Tunesien: Vom Traum der Pressefreiheit nach der Revolution

"Vieles, was wir übersetzten, entsprach nicht der Wahrheit“: Seit der Revolution herrscht in Tunesien Pressefreiheit. Eigentlich. Besuch eines unübersichtlichen Landes.

In der Rue Charles de Gaulles 17 befindet sich in einer ehemaligen Wohnung mit hellblau gestrichenen Fenstern und Türen das Büro von Tunisia Live. Die enge, laute Seitenstraße in Tunesiens Hauptstadt Tunis ist nur einen Steinwurf von der Avenue Habib Bourguiba entfernt. Auf dem Boulevard nahm vor über zwei Jahren der Arabische Frühling seinen Anfang. Seitdem demonstrieren hier immer wieder tausende Menschen für Freiheit und Demokratie. Tunisia Live ist das erste und bis heute einzige Nachrichtenportal, das Nachrichten aus Tunesien und der arabischen Welt auf Englisch verbreitet.
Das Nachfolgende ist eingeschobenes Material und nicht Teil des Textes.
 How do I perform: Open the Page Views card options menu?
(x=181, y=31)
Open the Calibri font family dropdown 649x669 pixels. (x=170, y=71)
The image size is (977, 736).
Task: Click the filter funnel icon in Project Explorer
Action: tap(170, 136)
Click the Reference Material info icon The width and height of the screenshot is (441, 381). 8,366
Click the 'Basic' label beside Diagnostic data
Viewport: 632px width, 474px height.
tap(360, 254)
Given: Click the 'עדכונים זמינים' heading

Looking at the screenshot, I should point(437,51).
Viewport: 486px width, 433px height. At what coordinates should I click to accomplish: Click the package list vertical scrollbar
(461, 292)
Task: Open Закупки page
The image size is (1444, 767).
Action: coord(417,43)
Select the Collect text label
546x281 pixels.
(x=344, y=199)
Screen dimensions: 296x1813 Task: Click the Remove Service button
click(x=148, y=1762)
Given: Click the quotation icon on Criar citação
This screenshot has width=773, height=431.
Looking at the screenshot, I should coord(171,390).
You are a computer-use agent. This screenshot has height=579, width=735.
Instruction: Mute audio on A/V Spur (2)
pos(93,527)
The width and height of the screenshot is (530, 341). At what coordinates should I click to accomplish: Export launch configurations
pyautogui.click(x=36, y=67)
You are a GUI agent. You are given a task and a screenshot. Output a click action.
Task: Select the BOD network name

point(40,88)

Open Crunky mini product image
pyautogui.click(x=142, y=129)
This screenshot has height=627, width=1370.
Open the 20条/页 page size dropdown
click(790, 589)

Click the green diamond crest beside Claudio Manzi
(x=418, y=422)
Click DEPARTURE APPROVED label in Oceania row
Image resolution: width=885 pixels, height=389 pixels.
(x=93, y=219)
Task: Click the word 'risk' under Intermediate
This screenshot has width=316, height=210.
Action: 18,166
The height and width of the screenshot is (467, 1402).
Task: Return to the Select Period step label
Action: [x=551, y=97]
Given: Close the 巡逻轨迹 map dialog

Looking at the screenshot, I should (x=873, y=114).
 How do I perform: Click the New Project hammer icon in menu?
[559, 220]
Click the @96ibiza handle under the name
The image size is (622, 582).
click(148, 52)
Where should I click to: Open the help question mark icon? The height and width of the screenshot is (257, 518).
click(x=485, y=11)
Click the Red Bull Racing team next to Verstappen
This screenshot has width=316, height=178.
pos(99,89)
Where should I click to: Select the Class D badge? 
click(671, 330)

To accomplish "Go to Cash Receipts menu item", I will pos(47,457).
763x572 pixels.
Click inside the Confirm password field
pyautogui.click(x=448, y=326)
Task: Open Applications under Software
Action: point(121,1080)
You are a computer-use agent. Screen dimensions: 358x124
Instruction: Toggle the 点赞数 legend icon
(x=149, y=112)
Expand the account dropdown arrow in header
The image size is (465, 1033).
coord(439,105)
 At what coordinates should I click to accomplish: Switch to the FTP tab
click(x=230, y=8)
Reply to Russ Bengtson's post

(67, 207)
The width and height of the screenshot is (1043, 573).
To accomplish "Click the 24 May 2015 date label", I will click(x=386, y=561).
Die Redaktion besteht aus drei spärlich eingerichteten Räumen und einem großen abgedunkelten Fernsehstudio. An den Wänden hängen Fotos mit Bildern der Tunesischen Revolution, selbst gemalte Schilder mit Parolen und eine große Tafel, auf der wichtige Veranstaltungen und Ideen notiert sind: Freiheit der Justiz, Verfahren zum Entwurf einer Verfassung, Aufstand der Frauen in der arabischen Welt, Homosexualität im Islam, die Situation der Medien. In den Räumen sitzen junge Leute an kleinen Tischen und tippen Texte in ihre Laptops. Im kleinsten Raum, der nur aus einem Schreibtisch, einem kleinen Tisch für Besucher und vier Stühlen besteht, sitzt Youssef Gaigi. Gleich nach der Revolution, im April 2011, hat er das Portal gemeinsam mit dem tunesischen Journalisten Zied Mhirsi gegründet.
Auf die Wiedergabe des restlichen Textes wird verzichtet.